When you launch a data protection and management startup, one of the most important priorities is to hold your product, people, and business processes to the highest standards around information security. Not only is it expected by most customers, but it’s the kind of culture you should drive internally. Your data protection product comes with risks that you’re expected to manage continuously.
“Protecting our product, customers, and employee data is the most important objective.”
Therefore, we started the Revyz Security & Compliance program from day 1. Our people understand that customer data protection is a top priority. Our product is built with dozens of security controls from the ground up.
Today, we’re excited to announce that Revyz is now SOC2 Type II compliant.
What is SOC 2 Type II Compliance?
SOC 2 stands for Systems and Organization Controls 2. It was created by the AICPA in 2010. SOC 2 was designed to provide auditors with a framework for evaluating the operating effectiveness of an organization’s security protocols.
The SOC 2 security framework covers how companies should handle customer data that’s stored in the cloud. At its core, the AICPA designed SOC 2 to establish trust between service providers and their customers. SOC 2 refers to both the security framework and the audit that checks whether a company is compliant with SOC 2 requirements.
SOC 2 defines requirements to manage and store customer data based on five Trust Services Criteria (TSC):
- Processing integrity
During a SOC 2 audit, an independent auditor will evaluate a company’s security posture related to one or all of these Trust Services Criteria. Each TSC has specific requirements, and a company puts internal controls in place to meet those requirements.

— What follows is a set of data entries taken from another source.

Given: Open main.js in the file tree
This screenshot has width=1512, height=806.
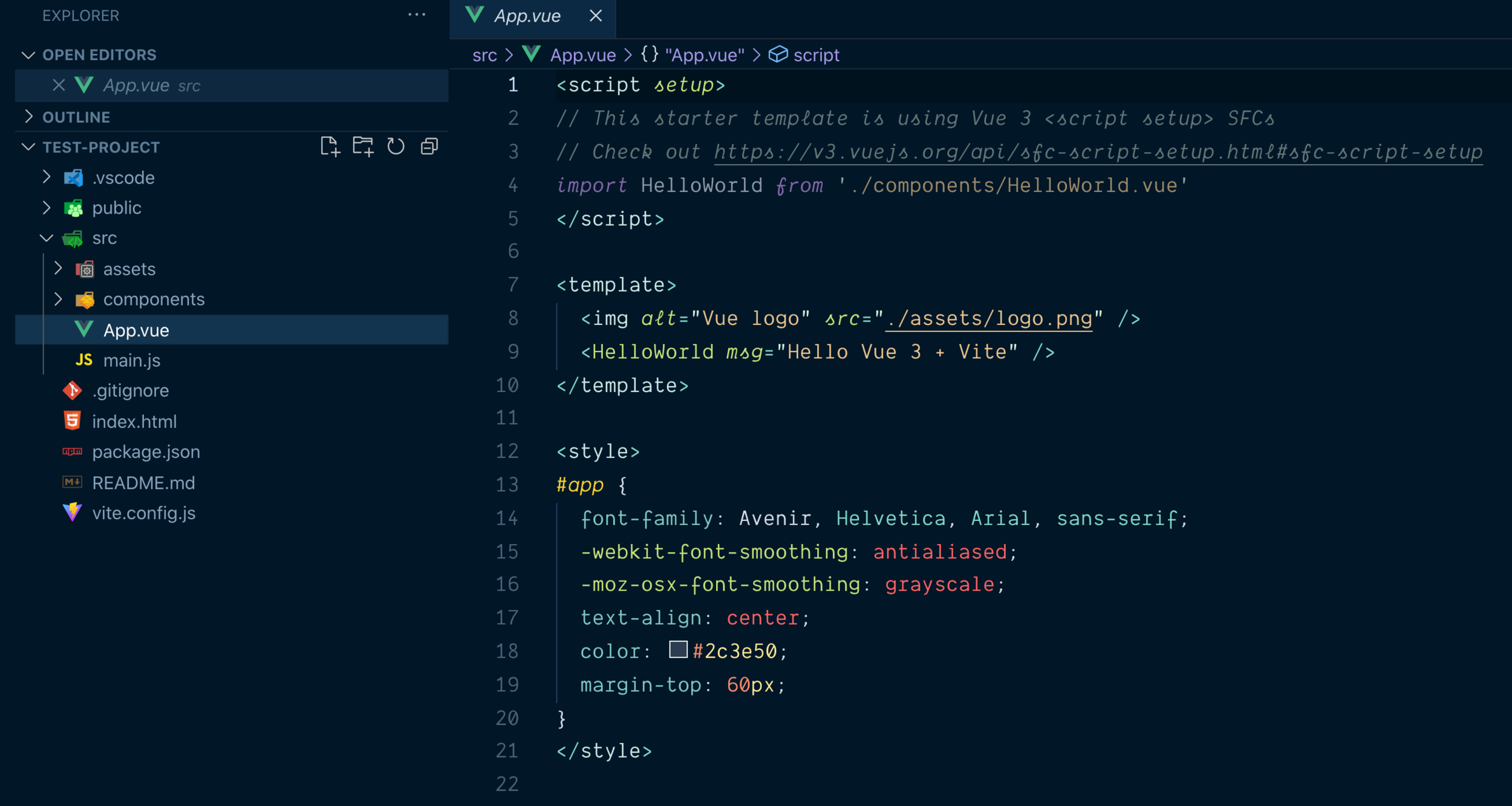Looking at the screenshot, I should [131, 361].
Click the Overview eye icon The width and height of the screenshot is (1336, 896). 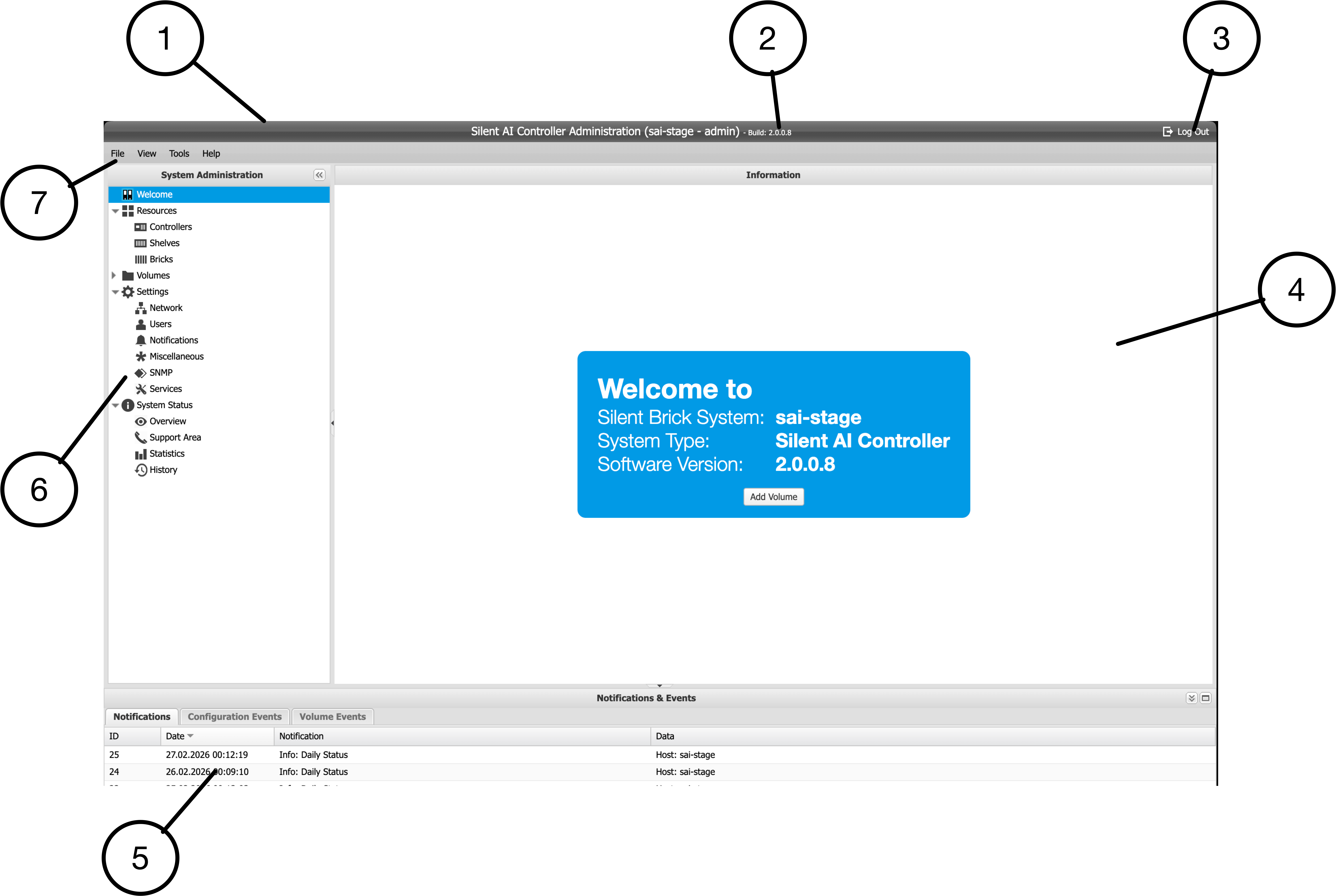[141, 421]
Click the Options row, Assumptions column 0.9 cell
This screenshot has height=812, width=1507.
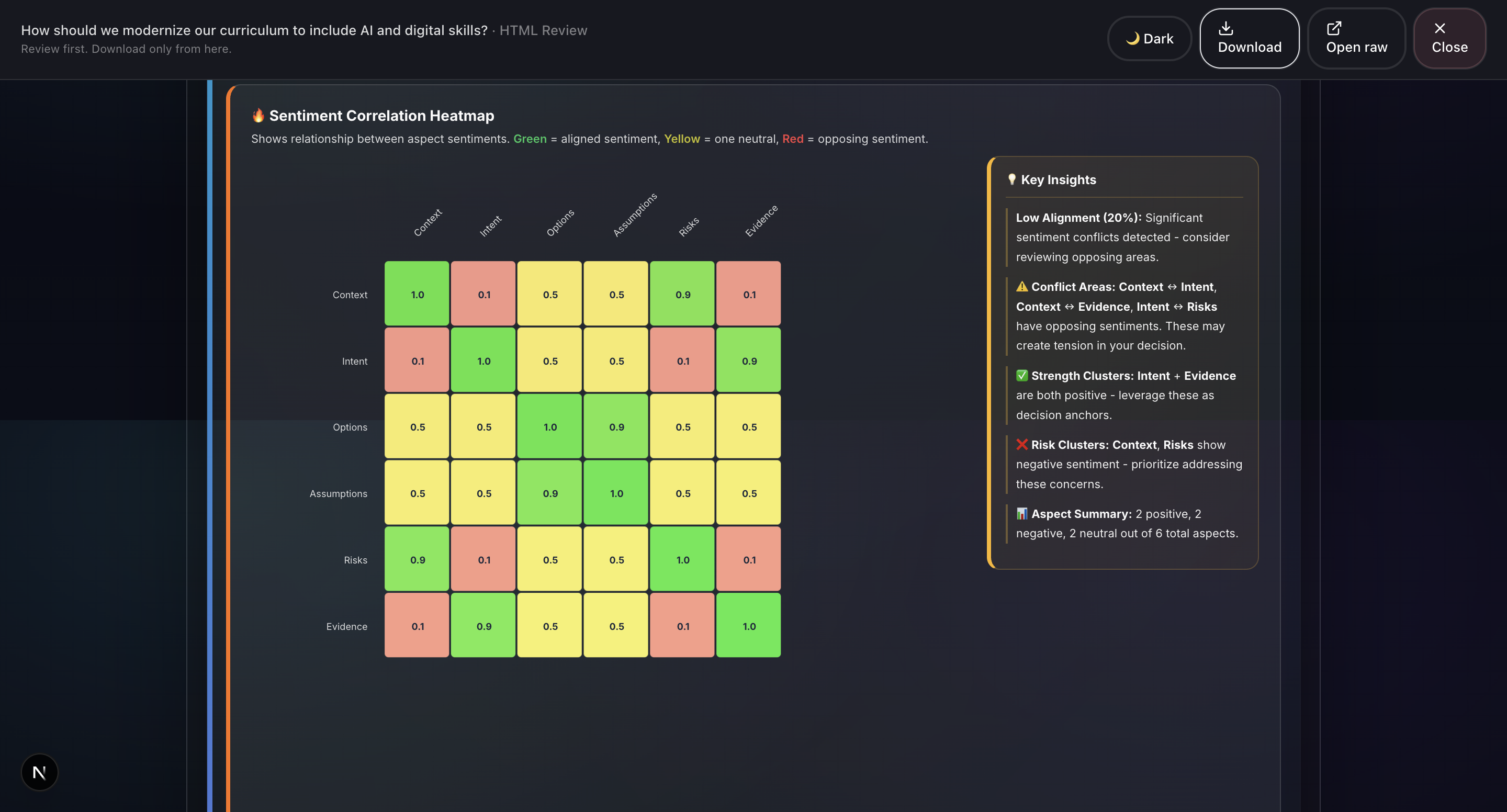(x=616, y=426)
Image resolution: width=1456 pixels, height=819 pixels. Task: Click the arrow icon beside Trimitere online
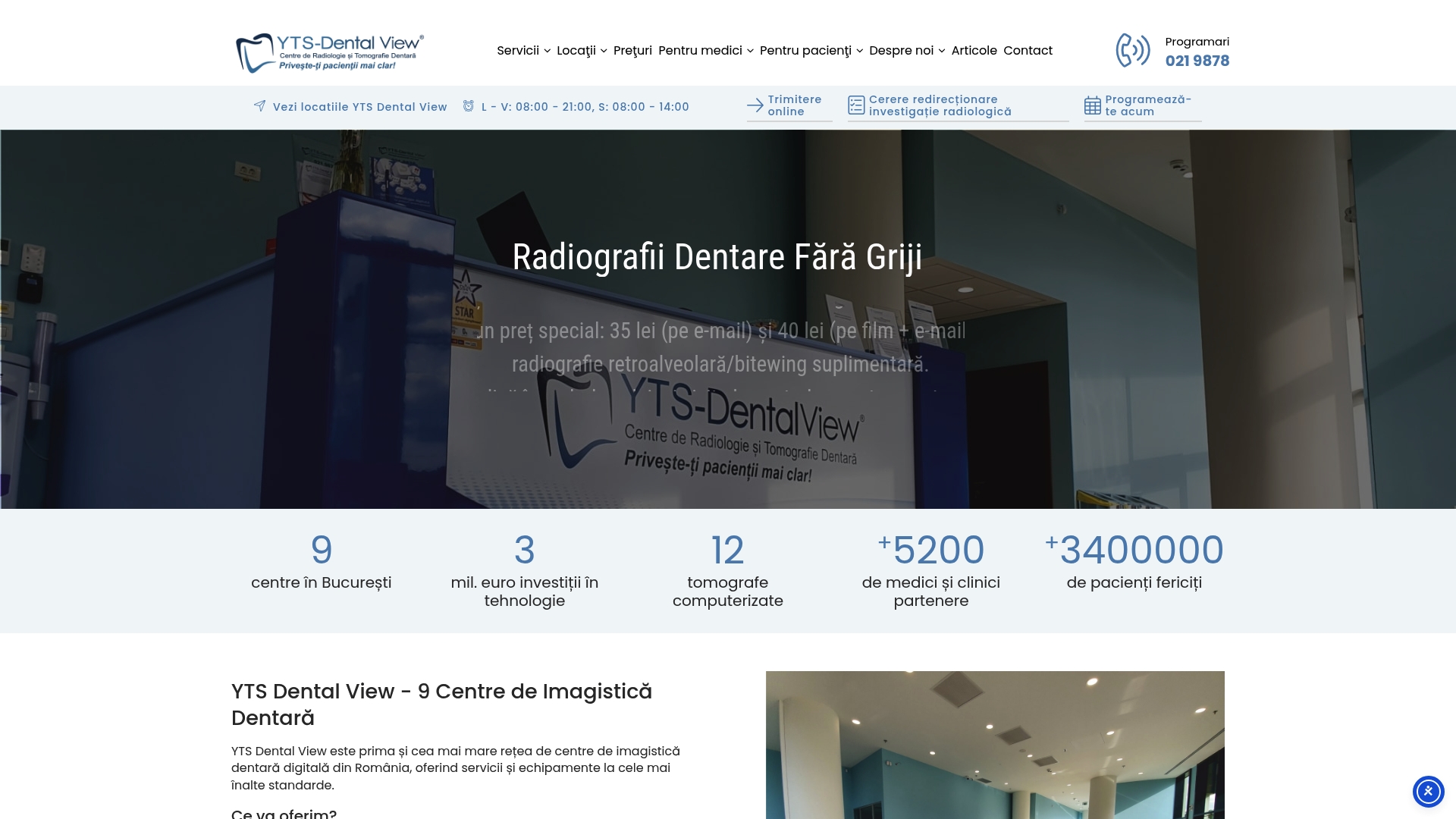click(x=755, y=106)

The Security TSC is always included in a SOC 2 audit, while the other four are optional.
Security is also referred to as the Common Criteria, since many of the security criteria are shared among all of the Trust Services Criteria.
What is a SOC 2 Audit?
Controls and compliance reports are unique to every organization. Each company designs its own controls to comply with its Trust Services Criteria. An independent auditor is then brought in to verify whether the company’s controls satisfy SOC 2 requirements. After the audit, the auditor writes a report about how well the company’s systems and processes comply with SOC 2. There are two types of reports that an auditor provides after their evaluation, Type I or Type II.
What is the difference between SOC 2 Type I and Type II?
A SOC 2 Type I report evaluates a company’s controls at a point in time. It answers the question: are the security controls designed properly?
A SOC 2 Type II report assesses how those controls function over a period of time, generally a minimum of 3 months. It answers the question: do the security controls a company has in place function as intended?
We at Revyz decided to go for the more stringent Type II report as it helped prove to ourselves that the controls we put in place were being followed as intended.
Our SOC 2 Type II Journey
To become SOC 2 Type II compliant, Revyz not only needed the right technology in place, we also needed strict processes as well. This audit assured us that we had implemented the proper controls to protect the security, confidentiality and availability of our systems and data we protect. Some of the key tools that enabled us to achieve SOC 2 compliance are Jira & Confluence. We used Confluence to document our processes and Jira to actually follow the processes. These processes could be for on-boarding new teammates or documenting change management. Having a record of all the changes done, living in Jira was super helpful in proving to ur auditors the processes we were following.
While we went through documenting and following the processes, we also realized our own Jira backup & restore service is a critical element in enabling other SOC 2 compliance for others just based on the functionality we offered, in summary if anyone is using Jira to document the change management processes, it is imperative that they backup their Jira data as it contains change management data needed by auditors.
The SOC 2 audit evaluated all aspects of service delivery. It also evaluated whether our data is properly secured from unauthorized access and modification. This means that your data is safe with Revyz.
Our SOC 2 Type II auditor from Sensiba San Filippo examined our systems from every angle to ensure the security of our approach. The report verifies that Revyz has implemented appropriate security measures in accordance with industry best practices.
A few of the things we're committed to going forward:
- Periodic third-party penetration testing
- Participating in the Atlassian marketplace bug bounty program
- Participating in the Atlassian Cloud Fortified program
- Regular vulnerability scanning of our infrastructure
- Strict code quality and mandatory security reviews
- Stringent SOC 2 compliance vetting for all critical vendors
- Enforcement of best security practices across the Revyz org
To help us with this process, we've enlisted Secureframe to automate parts of the process and streamline the data collection needed to pass the compliance checks. Secureframe helps us to monitor our SOC 2 controls and provides a real-time dashboard of our status. It notifies us of any potential risks so that we can react quickly.
More than just SOC 2
Becoming SOC 2 compliant is just one piece of our commitment to being the first Atlassian native data protection and management vendor in the market. We offer a full suite of features and functionality that provides the necessary data protection, security, configurability, and control that enterprise customers have come to expect. While many companies invest in getting their SOC 2 compliance later in their journey, we decided to prioritize it early because we know it's important to you, our customers. Achieving this compliance provides peace of mind for both ourselves and for our customers.